Anecdotal reports have shown promise and few negative side-effects for the use of Reiki and other energy medicine modalities for pain in clinical settings.7–11
To our knowledge, this is the first randomized, blinded, sham-controlled trial of Reiki for chronic pain. The factorial design, which compared treatment by a Reiki master and sham provider and direct and distant techniques, revealed no treatment improved the pain, fatigue, well-being, or physical and mental functioning of participants with fibromyalgia. Similarly, secondary outcomes such as health care utilization did not differ between treatment groups with the exception of pain medication use, which is likely to have occurred by chance given the lack of difference between groups for multiple other outcome indicators.
Only two other trials have examined Reiki for chronic pain.10,18
Neither of these trials met the criteria for a rigorously designed study of energy medicine.19
In an unblinded study of 24 patients with cancer pain,10
self-reported pain control and quality of life improved but opioid use was unchanged when direct Reiki was used as an adjunctive therapy. Another trial compared direct Reiki to progressive muscle relaxation, sham Reiki, and no treatment in 120 patients with pain due to diverse chronic medical conditions.18
Although pain, depression, and anxiety were reduced, no data were presented to verify that participants were adequately blinded to the treatment interventions; also, the sham Reiki providers were research assistants, healing intention was not controlled for, and it is unclear whether the individuals involved in collecting the data were blinded to the treatment assignment.
Our study has several strengths including using sham Reiki providers that controlled for both touch and healing intention and a study design that accounted for the potential placebo effects of light touch. We also were vigilant about blinding participants, data collectors, and data analysts and measuring treatment expectations. In addition, we had a relatively low rate of attrition for an unconventional therapy and our follow-up extended 12 weeks beyond the actual treatment. Lastly, we used standard, validated outcome measures for fibromyalgia.

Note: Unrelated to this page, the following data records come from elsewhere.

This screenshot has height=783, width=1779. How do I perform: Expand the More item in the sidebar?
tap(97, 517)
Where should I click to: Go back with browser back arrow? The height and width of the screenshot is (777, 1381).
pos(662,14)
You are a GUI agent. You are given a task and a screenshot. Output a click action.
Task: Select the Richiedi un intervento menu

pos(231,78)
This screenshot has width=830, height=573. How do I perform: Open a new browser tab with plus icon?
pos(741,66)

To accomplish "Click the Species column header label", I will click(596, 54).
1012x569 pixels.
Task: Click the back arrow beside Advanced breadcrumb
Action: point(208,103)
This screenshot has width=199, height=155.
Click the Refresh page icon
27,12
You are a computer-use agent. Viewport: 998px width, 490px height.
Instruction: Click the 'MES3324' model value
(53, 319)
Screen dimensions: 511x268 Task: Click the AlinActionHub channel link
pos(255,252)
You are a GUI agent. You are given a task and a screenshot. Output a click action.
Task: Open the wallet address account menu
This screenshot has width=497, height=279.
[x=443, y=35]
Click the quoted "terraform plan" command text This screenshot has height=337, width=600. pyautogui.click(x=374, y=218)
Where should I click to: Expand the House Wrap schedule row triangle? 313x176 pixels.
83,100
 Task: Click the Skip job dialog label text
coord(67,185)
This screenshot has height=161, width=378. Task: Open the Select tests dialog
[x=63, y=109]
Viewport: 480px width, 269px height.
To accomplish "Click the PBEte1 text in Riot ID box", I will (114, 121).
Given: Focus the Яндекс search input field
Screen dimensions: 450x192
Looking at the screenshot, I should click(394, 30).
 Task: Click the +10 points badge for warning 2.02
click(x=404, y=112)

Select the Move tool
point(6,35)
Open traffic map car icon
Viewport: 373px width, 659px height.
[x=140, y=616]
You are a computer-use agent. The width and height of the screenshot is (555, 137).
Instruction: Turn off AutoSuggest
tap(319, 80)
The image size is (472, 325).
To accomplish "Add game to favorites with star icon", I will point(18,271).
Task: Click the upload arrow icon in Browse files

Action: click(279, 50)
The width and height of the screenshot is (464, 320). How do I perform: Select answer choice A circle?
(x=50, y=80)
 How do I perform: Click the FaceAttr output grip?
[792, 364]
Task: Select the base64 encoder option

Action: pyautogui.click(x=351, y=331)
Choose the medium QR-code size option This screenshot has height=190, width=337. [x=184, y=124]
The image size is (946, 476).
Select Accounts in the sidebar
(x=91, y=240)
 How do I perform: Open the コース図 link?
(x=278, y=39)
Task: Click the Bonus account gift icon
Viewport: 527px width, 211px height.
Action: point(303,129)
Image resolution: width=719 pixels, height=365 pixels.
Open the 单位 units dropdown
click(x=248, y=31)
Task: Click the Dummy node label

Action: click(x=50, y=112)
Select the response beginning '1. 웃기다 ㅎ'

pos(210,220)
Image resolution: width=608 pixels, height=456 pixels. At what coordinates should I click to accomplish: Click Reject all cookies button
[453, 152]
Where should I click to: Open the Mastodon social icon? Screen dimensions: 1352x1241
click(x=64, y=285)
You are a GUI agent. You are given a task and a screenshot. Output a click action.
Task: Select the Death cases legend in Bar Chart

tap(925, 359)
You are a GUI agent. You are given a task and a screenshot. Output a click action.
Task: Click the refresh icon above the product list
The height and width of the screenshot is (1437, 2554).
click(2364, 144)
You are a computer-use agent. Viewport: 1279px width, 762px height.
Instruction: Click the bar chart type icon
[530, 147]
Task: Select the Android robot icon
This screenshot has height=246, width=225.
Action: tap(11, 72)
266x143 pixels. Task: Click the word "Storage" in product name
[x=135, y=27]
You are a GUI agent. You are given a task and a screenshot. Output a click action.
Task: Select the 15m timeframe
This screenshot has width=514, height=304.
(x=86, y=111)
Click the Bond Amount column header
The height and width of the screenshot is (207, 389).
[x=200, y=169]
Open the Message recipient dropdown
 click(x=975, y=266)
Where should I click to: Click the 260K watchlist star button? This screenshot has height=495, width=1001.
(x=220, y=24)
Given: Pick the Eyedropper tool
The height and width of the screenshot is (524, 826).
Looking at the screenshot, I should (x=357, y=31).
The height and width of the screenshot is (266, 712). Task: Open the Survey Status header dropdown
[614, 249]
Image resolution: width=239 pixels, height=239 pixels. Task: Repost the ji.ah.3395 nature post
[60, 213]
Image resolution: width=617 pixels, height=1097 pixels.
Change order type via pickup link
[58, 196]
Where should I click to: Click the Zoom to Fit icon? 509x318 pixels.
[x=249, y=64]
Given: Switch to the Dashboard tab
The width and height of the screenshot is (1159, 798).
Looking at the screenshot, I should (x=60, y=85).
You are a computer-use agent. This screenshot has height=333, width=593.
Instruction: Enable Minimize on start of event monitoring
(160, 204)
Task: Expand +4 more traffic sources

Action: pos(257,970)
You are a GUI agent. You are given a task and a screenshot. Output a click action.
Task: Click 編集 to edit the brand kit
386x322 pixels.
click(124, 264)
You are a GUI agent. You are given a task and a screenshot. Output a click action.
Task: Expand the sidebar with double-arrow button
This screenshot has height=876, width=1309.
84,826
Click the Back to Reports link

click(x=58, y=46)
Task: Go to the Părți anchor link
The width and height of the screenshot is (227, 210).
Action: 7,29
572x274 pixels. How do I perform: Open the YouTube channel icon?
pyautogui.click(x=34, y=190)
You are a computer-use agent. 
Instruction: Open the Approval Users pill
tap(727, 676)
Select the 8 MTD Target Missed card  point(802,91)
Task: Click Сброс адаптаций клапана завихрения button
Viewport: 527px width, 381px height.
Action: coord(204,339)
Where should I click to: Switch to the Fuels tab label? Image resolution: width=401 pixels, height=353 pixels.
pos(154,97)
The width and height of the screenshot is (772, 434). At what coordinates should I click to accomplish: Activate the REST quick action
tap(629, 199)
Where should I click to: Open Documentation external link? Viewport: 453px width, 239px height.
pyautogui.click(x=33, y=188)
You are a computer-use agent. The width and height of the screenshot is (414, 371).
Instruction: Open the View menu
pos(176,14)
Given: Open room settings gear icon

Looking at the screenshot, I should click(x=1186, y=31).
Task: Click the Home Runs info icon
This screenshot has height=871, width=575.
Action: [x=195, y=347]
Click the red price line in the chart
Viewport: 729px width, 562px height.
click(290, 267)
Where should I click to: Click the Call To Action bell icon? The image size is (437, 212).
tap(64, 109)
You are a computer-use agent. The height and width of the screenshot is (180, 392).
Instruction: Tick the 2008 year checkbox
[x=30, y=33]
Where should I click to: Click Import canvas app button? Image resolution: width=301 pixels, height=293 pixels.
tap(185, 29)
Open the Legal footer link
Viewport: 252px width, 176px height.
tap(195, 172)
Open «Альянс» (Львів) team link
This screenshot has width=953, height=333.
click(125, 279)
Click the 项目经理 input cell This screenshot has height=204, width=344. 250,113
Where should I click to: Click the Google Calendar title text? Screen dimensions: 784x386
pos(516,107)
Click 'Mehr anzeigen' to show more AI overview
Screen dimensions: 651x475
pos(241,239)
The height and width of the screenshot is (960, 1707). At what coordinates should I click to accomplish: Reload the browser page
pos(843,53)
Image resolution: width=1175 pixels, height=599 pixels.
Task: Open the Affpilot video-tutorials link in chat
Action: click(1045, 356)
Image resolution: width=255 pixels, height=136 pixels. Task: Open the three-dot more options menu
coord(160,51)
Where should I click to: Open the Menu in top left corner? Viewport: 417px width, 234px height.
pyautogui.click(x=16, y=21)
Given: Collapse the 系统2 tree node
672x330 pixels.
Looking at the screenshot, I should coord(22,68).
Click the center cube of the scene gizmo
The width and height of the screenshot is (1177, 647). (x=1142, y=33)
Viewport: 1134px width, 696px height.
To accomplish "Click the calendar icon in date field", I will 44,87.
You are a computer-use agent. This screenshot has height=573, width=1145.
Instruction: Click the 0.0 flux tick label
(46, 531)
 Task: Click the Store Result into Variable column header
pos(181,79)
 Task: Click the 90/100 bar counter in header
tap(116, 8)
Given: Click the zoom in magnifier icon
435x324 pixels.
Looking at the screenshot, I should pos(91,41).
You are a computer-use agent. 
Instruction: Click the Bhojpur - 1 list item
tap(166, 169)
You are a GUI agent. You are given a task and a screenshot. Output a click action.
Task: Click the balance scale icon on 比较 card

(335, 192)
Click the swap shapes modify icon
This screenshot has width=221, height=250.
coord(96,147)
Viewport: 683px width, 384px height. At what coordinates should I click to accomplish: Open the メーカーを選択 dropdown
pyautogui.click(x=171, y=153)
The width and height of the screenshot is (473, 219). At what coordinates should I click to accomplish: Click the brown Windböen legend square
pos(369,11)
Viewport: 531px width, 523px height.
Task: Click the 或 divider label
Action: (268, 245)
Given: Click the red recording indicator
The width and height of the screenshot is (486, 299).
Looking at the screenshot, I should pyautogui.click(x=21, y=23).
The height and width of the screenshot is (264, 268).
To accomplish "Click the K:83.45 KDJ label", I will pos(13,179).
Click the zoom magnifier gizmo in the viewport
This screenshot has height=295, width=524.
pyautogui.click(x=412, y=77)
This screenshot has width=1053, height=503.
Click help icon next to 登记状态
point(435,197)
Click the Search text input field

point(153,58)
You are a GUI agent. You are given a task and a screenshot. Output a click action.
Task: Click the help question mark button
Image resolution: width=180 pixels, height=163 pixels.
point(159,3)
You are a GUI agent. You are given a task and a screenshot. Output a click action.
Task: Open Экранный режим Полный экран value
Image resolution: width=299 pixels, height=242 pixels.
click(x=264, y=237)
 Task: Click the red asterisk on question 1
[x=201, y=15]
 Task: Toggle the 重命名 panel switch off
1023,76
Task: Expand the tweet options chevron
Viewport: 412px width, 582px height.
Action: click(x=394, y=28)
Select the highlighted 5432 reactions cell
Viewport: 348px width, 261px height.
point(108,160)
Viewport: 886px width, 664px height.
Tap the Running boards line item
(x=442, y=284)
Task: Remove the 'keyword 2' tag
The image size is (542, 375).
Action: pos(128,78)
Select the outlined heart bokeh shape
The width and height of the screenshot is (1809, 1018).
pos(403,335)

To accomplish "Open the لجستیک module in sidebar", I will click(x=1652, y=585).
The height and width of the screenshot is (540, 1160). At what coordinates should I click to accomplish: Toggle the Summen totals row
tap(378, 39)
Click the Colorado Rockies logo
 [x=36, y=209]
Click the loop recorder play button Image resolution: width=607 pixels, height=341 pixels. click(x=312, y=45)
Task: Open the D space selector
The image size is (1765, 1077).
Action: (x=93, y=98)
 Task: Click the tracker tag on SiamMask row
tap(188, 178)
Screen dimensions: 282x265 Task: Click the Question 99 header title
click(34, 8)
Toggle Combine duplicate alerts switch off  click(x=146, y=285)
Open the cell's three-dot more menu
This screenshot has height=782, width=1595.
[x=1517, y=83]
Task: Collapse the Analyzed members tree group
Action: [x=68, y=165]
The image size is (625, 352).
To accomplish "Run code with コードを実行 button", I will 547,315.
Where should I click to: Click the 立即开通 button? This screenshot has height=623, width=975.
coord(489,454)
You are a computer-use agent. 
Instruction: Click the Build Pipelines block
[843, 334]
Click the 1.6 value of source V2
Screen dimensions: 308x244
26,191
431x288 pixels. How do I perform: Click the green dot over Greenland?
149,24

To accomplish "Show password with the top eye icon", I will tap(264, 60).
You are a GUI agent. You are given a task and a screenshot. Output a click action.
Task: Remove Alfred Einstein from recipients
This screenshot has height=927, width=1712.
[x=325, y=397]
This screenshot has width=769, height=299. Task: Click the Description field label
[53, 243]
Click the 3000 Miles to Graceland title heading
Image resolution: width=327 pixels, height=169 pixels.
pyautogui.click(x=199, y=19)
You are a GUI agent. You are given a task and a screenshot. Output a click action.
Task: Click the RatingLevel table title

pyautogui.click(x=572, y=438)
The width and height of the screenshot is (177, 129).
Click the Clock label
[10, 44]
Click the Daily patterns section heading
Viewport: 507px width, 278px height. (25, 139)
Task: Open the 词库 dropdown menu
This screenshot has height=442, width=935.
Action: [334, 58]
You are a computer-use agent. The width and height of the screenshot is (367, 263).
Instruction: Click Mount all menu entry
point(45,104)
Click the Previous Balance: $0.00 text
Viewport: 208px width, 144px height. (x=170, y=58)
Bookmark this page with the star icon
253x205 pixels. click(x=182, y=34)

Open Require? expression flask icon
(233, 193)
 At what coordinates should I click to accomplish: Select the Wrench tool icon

Nonetheless, our study also has limitations. First, our sample size was modest and our study was not powered to detect subtle changes. Second, our study providers used standardized Reiki positions that did not cater to individualized participant needs. Third, although the duration and length of treatment for Reiki have not been clearly defined, our treatment intensity or duration may have been insufficient for a chronic pain disorder. Finally, our trial was so tightly controlled to avoid the many potential sources of information leakage, bias, and psychologic impact of the healer–patient relationship (even with sham healers), that it may not represent the optimal circumstances for healing to take place. Some distant healing researchers have advocated conducting studies in nonhuman populations to minimize the bias of multiple possible psychologic factors,20
have resorted to waiting lists and informing some of their patients of their randomization group.